**Extracted records**

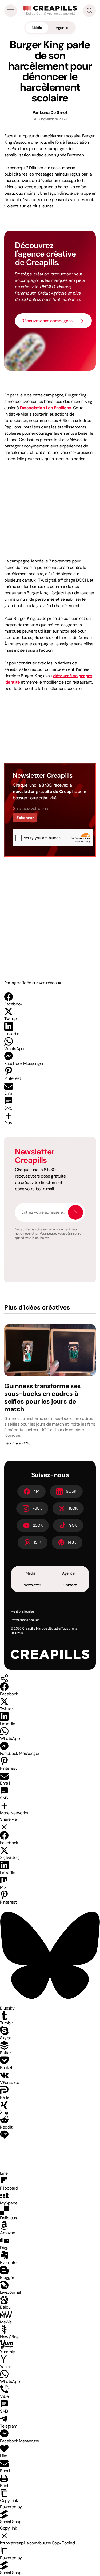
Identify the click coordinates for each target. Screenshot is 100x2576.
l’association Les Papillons (45, 408)
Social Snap (11, 2521)
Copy (63, 2543)
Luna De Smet (53, 112)
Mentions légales (22, 1611)
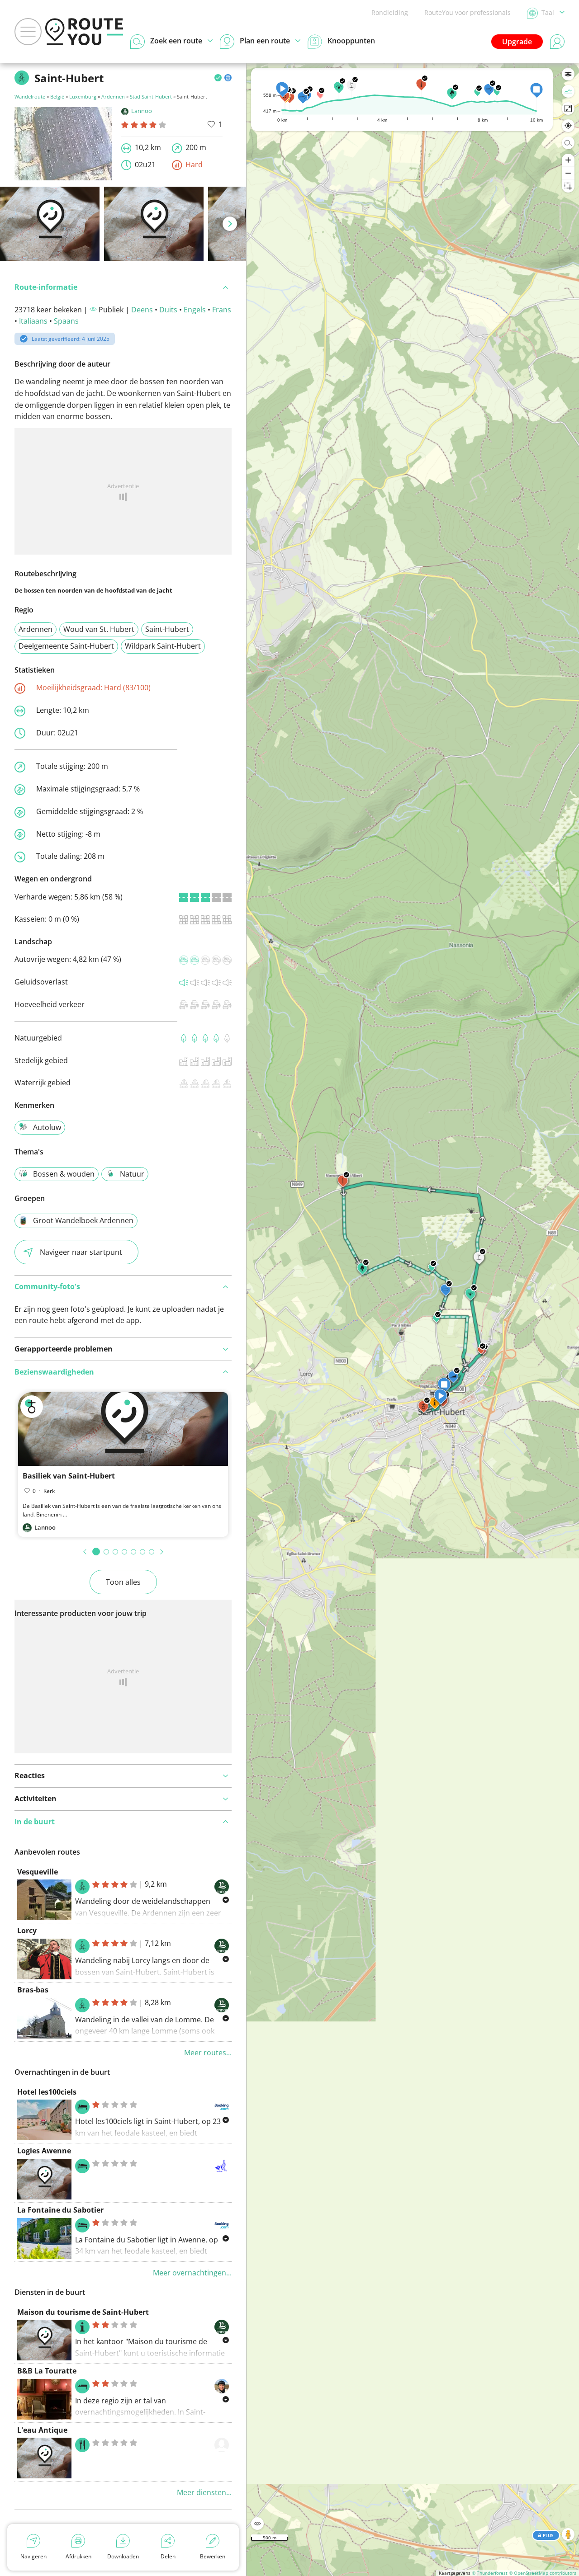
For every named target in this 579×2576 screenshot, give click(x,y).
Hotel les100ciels (46, 2092)
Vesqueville (37, 1872)
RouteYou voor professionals (467, 12)
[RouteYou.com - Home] (84, 31)
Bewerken (212, 2556)
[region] (413, 1319)
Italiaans (33, 321)
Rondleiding (389, 12)
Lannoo (141, 111)
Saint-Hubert (167, 629)
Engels (195, 310)
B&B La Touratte (46, 2371)
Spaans (66, 321)
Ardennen (113, 96)
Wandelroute (29, 96)
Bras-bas (32, 1990)
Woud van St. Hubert (98, 629)
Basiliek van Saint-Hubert (69, 1476)
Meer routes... (208, 2053)
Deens (142, 310)
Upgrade (517, 42)
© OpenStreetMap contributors (542, 2573)
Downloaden (123, 2556)
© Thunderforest (490, 2573)
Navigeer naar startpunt (81, 1252)
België (57, 96)
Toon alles (123, 1582)
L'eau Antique (42, 2430)
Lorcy (27, 1931)
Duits (168, 310)
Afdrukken (78, 2556)
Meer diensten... (204, 2492)
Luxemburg (82, 96)
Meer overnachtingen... (192, 2273)
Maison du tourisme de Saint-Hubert (83, 2312)
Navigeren (33, 2556)
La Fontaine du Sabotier (60, 2210)
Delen (168, 2556)
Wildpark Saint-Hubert (163, 646)
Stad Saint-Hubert (151, 96)
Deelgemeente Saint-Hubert (66, 646)
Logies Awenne (44, 2151)
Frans (221, 310)
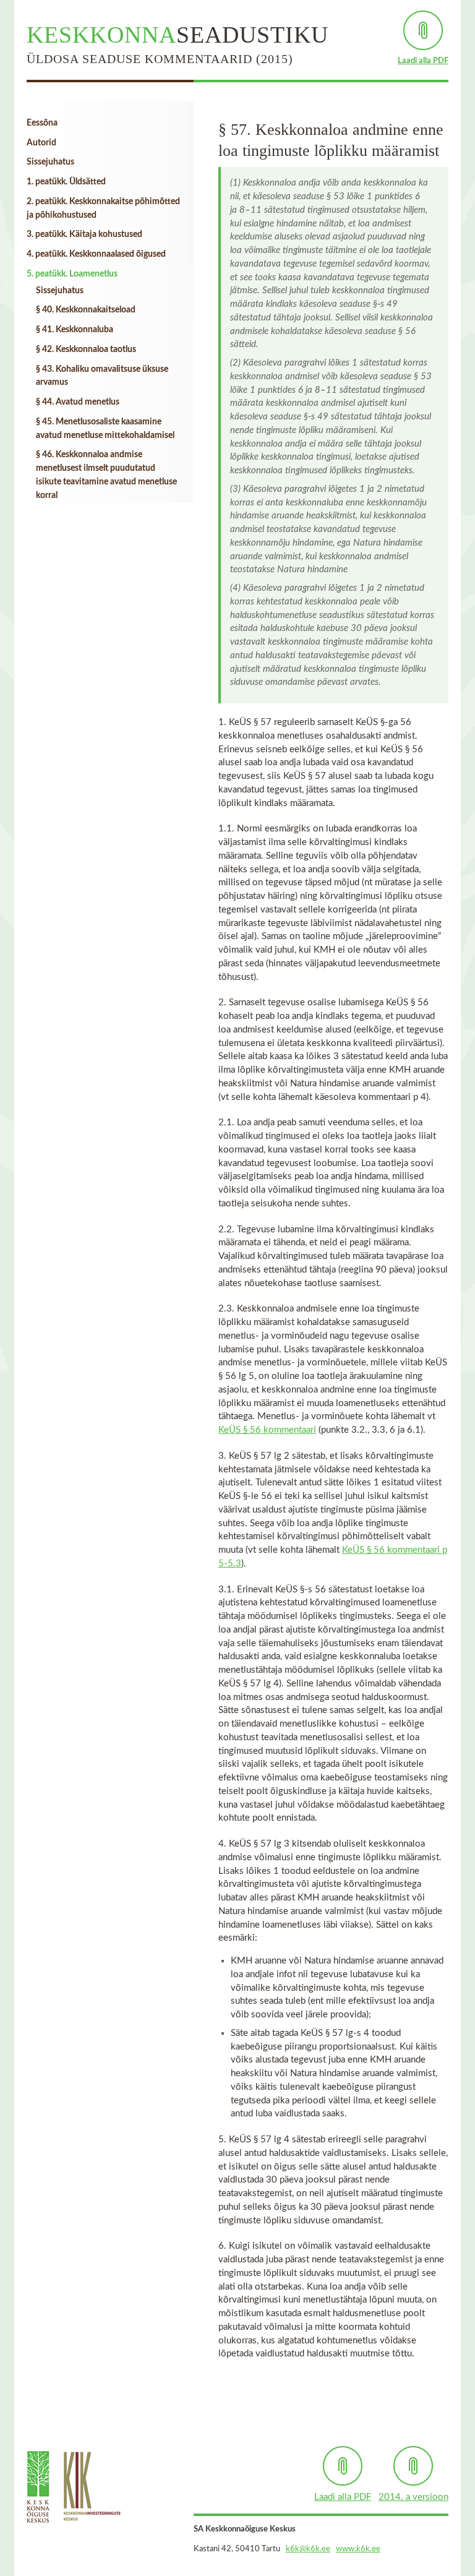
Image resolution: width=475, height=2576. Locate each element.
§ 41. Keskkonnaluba (74, 329)
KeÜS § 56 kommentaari (267, 1430)
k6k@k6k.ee (308, 2549)
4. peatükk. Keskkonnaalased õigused (96, 254)
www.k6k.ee (358, 2549)
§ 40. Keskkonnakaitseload (85, 310)
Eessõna (42, 123)
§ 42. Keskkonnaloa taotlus (86, 349)
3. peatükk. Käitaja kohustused (84, 234)
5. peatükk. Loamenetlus (72, 274)
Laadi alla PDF (423, 61)
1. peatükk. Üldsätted (66, 182)
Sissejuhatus (50, 162)
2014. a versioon (413, 2497)
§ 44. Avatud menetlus (77, 402)
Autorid (41, 143)
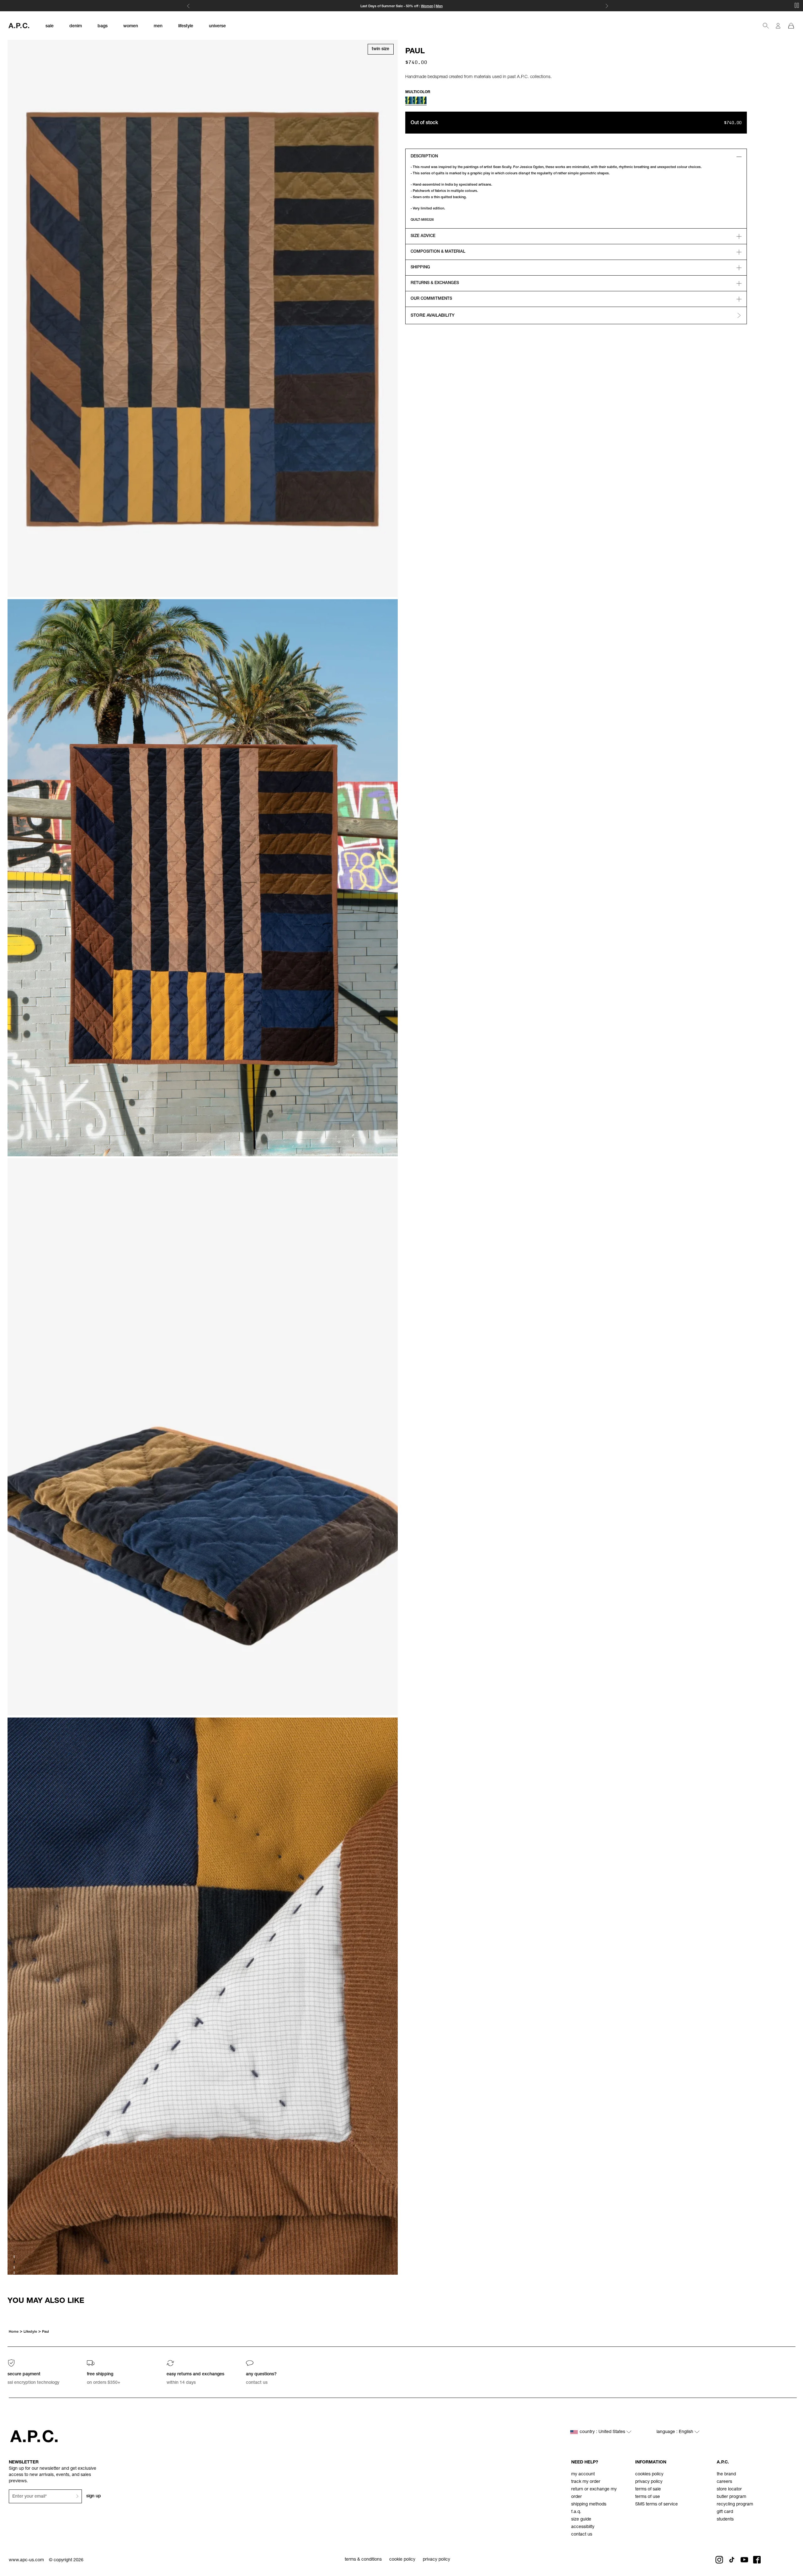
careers (724, 2482)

**Work instructions**
Find every line in the records that uses the string "peatükk", then copy it.

**Result of this exercise**
4. peatükk. Keskkonnaalased õigused (96, 254)
3. peatükk. Käitaja kohustused (84, 234)
5. peatükk. Loamenetlus (72, 274)
1. peatükk. Üldsätted (66, 182)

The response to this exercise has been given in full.